== Work task ==
Starting with the first line, output the data exactly, through to the last line.

== Collected data entries ==
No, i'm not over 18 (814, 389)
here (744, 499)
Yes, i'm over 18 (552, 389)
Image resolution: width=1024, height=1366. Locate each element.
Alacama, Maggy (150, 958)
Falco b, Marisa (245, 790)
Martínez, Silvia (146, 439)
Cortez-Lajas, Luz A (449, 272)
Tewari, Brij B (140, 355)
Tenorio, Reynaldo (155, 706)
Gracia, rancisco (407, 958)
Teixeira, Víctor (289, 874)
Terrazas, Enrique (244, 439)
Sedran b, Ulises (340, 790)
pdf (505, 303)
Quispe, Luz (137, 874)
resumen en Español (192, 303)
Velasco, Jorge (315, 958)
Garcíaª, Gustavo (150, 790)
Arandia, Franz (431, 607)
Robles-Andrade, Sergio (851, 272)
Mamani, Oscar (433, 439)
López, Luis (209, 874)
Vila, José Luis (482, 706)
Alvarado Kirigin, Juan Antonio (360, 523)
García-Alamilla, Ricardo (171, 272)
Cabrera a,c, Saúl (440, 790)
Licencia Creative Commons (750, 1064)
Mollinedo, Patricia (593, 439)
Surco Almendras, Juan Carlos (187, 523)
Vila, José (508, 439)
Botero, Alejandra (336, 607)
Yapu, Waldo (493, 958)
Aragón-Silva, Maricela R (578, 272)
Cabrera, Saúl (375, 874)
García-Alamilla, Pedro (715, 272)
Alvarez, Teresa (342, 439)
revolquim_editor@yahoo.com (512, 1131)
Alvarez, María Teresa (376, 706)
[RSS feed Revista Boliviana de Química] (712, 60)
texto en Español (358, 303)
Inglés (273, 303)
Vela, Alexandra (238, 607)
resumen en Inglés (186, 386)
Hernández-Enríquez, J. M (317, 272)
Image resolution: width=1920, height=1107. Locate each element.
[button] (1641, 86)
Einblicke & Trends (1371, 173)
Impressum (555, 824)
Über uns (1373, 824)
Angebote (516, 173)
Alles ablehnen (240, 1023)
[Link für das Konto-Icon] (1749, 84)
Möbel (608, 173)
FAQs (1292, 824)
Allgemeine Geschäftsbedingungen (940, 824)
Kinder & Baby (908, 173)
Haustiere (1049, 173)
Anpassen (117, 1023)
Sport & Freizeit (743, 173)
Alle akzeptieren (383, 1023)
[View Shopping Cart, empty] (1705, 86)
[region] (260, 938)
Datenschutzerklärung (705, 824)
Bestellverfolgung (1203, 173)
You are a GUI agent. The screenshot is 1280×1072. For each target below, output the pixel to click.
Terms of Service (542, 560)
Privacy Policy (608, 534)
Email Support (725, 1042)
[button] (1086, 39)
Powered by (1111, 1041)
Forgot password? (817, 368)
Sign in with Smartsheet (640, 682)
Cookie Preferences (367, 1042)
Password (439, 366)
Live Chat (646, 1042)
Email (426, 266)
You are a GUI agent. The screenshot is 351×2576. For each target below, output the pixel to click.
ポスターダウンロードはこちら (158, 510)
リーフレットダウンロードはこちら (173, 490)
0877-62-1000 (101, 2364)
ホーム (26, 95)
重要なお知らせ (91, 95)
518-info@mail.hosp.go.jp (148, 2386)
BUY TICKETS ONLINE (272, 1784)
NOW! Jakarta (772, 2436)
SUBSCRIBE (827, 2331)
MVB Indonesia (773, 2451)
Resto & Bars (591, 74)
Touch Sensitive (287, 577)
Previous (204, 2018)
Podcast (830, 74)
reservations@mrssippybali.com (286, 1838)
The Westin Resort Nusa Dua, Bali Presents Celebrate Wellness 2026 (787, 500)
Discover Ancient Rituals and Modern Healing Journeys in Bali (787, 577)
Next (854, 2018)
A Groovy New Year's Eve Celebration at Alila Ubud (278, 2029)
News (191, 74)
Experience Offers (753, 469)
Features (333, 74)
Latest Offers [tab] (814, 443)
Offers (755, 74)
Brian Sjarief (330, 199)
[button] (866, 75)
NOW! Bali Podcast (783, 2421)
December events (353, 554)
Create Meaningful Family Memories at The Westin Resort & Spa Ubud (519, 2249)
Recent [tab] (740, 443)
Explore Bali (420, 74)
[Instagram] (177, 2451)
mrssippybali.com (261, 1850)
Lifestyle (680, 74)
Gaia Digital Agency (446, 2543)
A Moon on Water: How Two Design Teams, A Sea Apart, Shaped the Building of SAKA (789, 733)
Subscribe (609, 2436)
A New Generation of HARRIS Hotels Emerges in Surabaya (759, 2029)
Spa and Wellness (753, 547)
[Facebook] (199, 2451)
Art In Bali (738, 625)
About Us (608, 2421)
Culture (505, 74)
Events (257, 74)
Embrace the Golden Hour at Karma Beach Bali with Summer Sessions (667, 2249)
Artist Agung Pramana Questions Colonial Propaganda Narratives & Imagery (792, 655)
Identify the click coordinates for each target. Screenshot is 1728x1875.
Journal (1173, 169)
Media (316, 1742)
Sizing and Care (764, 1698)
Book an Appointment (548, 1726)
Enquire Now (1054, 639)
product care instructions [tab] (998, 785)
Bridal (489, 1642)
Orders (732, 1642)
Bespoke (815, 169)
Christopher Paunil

== Result of the task ==
No, i'm not over 18 (814, 389)
here (744, 499)
Yes, i'm over 18 (552, 389)
Image resolution: width=1024, height=1366. Locate each element.
Alacama, Maggy (150, 958)
Falco b, Marisa (245, 790)
Martínez, Silvia (146, 439)
Cortez-Lajas, Luz A (449, 272)
Tewari, Brij B (140, 355)
Tenorio, Reynaldo (155, 706)
Gracia, rancisco (407, 958)
Teixeira, Víctor (289, 874)
Terrazas, Enrique (244, 439)
Sedran b, Ulises (340, 790)
pdf (505, 303)
Quispe, Luz (137, 874)
resumen en Español (192, 303)
Velasco, Jorge (315, 958)
Garcíaª, Gustavo (150, 790)
Arandia, Franz (431, 607)
Robles-Andrade, Sergio (851, 272)
Mamani, Oscar (433, 439)
López, Luis (209, 874)
Vila, José Luis (482, 706)
Alvarado Kirigin, Juan Antonio (360, 523)
García-Alamilla, Ricardo (171, 272)
Cabrera a,c, Saúl (440, 790)
Licencia Creative Commons (750, 1064)
Mollinedo, Patricia (593, 439)
Surco Almendras, Juan Carlos (187, 523)
Vila, José (508, 439)
Botero, Alejandra (336, 607)
Yapu, Waldo (493, 958)
Aragón-Silva, Maricela R (578, 272)
Cabrera, Saúl (375, 874)
García-Alamilla, Pedro (715, 272)
Alvarez, Teresa (342, 439)
revolquim_editor@yahoo.com (512, 1131)
Alvarez, María Teresa (376, 706)
[RSS feed Revista Boliviana de Química] (712, 60)
texto en Español (358, 303)
Inglés (273, 303)
Vela, Alexandra (238, 607)
resumen en Inglés (186, 386)
Hernández-Enríquez, J. M (317, 272)
Image resolution: width=1920, height=1107. Locate each element.
[button] (1641, 86)
Einblicke & Trends (1371, 173)
Impressum (555, 824)
Über uns (1373, 824)
Angebote (516, 173)
Alles ablehnen (240, 1023)
[Link für das Konto-Icon] (1749, 84)
Möbel (608, 173)
FAQs (1292, 824)
Allgemeine Geschäftsbedingungen (940, 824)
Kinder & Baby (908, 173)
Haustiere (1049, 173)
Anpassen (117, 1023)
Sport & Freizeit (743, 173)
Alle akzeptieren (383, 1023)
[View Shopping Cart, empty] (1705, 86)
[region] (260, 938)
Datenschutzerklärung (705, 824)
Bestellverfolgung (1203, 173)
You are a GUI agent. The screenshot is 1280×1072. For each target below, output the pixel to click.
Terms of Service (542, 560)
Privacy Policy (608, 534)
Email Support (725, 1042)
[button] (1086, 39)
Powered by (1111, 1041)
Forgot password? (817, 368)
Sign in with Smartsheet (640, 682)
Cookie Preferences (367, 1042)
Password (439, 366)
Live Chat (646, 1042)
Email (426, 266)
You are a GUI agent. The screenshot is 351×2576. For each target below, output the pixel to click.
ポスターダウンロードはこちら (158, 510)
リーフレットダウンロードはこちら (173, 490)
0877-62-1000 (101, 2364)
ホーム (26, 95)
重要なお知らせ (91, 95)
518-info@mail.hosp.go.jp (148, 2386)
BUY TICKETS ONLINE (272, 1784)
NOW! Jakarta (772, 2436)
SUBSCRIBE (827, 2331)
MVB Indonesia (773, 2451)
Resto & Bars (591, 74)
Touch Sensitive (287, 577)
Previous (204, 2018)
Podcast (830, 74)
reservations@mrssippybali.com (286, 1838)
The Westin Resort Nusa Dua, Bali Presents Celebrate Wellness 2026 (787, 500)
Discover Ancient Rituals and Modern Healing Journeys in Bali (787, 577)
Next (854, 2018)
A Groovy New Year's Eve Celebration at Alila Ubud (278, 2029)
News (191, 74)
Experience Offers (753, 469)
Features (333, 74)
Latest Offers [tab] (814, 443)
Offers (755, 74)
Brian Sjarief (330, 199)
[button] (866, 75)
NOW! Bali Podcast (783, 2421)
December events (353, 554)
Create Meaningful Family Memories at The Westin Resort & Spa Ubud (519, 2249)
Recent [tab] (740, 443)
Explore Bali (420, 74)
[Instagram] (177, 2451)
mrssippybali.com (261, 1850)
Lifestyle (680, 74)
Gaia Digital Agency (446, 2543)
A Moon on Water: How Two Design Teams, A Sea Apart, Shaped the Building of SAKA (789, 733)
Subscribe (609, 2436)
A New Generation of HARRIS Hotels Emerges in Surabaya (759, 2029)
Spa and Wellness (753, 547)
[Facebook] (199, 2451)
Art In Bali (738, 625)
About Us (608, 2421)
Culture (505, 74)
Events (257, 74)
Embrace the Golden Hour at Karma Beach Bali with Summer Sessions (667, 2249)
Artist Agung Pramana Questions Colonial Propaganda Narratives & Imagery (792, 655)
Identify the click coordinates for each target. Screenshot is 1728x1875.
Journal (1173, 169)
Media (316, 1742)
Sizing and Care (764, 1698)
Book an Appointment (548, 1726)
Enquire Now (1054, 639)
product care instructions [tab] (998, 785)
Bridal (489, 1642)
Orders (732, 1642)
Bespoke (815, 169)
Christopher Paunil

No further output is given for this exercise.